Return nothing but the lines from the line containing "Image resolution: width=2576" through the last line of the records, reproduced exactly.

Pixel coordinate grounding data
◇ ◇ ◇ ◇ ◇
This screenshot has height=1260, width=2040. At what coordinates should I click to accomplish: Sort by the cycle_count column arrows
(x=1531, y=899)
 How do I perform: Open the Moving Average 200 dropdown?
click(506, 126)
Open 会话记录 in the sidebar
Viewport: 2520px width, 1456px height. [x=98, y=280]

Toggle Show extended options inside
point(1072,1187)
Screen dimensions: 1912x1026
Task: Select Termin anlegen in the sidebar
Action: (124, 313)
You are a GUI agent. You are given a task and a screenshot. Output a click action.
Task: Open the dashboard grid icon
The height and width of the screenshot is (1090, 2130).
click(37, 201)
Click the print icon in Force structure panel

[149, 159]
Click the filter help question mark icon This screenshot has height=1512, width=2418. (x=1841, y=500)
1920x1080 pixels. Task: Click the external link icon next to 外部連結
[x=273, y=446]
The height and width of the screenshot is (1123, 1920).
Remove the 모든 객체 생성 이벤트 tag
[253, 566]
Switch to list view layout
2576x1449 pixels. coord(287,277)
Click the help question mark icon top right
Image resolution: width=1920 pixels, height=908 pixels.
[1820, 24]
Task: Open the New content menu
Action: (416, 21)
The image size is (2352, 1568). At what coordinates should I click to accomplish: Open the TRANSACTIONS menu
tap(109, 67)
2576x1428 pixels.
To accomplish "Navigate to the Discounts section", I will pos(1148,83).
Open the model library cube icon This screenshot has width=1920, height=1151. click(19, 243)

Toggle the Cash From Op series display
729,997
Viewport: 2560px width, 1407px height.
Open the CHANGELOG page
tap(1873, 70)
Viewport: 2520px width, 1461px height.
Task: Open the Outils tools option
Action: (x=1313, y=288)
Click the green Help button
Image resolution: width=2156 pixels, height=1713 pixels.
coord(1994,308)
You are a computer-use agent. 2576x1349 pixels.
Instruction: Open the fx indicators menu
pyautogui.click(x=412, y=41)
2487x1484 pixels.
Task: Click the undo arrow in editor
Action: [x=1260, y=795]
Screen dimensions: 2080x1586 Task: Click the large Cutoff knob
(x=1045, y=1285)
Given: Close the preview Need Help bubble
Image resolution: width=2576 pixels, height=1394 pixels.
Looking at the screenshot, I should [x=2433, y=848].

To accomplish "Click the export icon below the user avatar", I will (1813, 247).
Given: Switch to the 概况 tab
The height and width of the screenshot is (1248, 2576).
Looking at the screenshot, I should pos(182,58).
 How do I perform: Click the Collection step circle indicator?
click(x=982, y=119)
◇ ◇ ◇ ◇ ◇
- RESPONSE:
Image resolution: width=2576 pixels, height=1394 pixels.
Looking at the screenshot, I should [x=2433, y=848].

To accomplish "Click the export icon below the user avatar", I will (1813, 247).
Given: Switch to the 概况 tab
The height and width of the screenshot is (1248, 2576).
Looking at the screenshot, I should pos(182,58).
 How do I perform: Click the Collection step circle indicator?
click(x=982, y=119)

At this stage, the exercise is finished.